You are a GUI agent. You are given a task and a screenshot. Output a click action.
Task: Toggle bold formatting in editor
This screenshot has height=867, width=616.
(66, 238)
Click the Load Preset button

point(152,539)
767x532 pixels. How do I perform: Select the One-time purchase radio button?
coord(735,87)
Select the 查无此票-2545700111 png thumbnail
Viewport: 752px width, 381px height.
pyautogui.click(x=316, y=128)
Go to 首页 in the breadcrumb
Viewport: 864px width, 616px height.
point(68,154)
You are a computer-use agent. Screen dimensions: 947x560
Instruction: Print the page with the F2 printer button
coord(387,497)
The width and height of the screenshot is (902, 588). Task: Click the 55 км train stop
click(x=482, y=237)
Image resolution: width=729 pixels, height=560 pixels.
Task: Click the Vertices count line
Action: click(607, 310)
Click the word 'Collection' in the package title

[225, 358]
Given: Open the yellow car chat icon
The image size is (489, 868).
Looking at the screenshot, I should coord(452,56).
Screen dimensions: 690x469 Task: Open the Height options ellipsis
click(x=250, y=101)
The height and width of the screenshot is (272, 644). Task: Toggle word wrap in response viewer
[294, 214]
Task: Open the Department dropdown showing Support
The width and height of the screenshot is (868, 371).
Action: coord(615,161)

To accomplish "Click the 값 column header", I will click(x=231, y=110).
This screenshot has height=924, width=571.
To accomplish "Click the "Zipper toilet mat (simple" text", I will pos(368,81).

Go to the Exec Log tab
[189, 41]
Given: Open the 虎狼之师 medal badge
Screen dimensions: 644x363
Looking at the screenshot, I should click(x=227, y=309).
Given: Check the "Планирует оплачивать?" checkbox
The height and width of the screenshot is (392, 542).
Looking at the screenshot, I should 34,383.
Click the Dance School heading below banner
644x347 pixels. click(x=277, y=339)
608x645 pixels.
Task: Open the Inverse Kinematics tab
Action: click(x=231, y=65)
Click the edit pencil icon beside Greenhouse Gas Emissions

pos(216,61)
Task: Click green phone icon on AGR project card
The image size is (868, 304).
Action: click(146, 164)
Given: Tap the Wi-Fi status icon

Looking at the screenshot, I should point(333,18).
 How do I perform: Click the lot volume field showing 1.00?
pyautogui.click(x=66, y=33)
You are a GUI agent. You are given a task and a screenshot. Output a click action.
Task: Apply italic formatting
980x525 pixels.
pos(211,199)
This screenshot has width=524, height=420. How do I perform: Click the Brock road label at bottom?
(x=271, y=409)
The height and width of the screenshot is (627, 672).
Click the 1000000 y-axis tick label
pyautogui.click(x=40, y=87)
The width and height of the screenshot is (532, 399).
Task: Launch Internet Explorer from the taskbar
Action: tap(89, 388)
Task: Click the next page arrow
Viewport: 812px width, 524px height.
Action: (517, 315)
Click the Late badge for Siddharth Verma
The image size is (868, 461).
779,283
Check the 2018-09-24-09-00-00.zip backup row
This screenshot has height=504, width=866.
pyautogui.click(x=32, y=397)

* _THE PROBLEM_: Select every line in the material above where the string "accomplish" occurs, and copy it.

* _RESULT OF THIS TASK_:
To accomplish "Click the 값 column header", I will click(x=231, y=110).
To accomplish "Click the "Zipper toilet mat (simple" text", I will pos(368,81).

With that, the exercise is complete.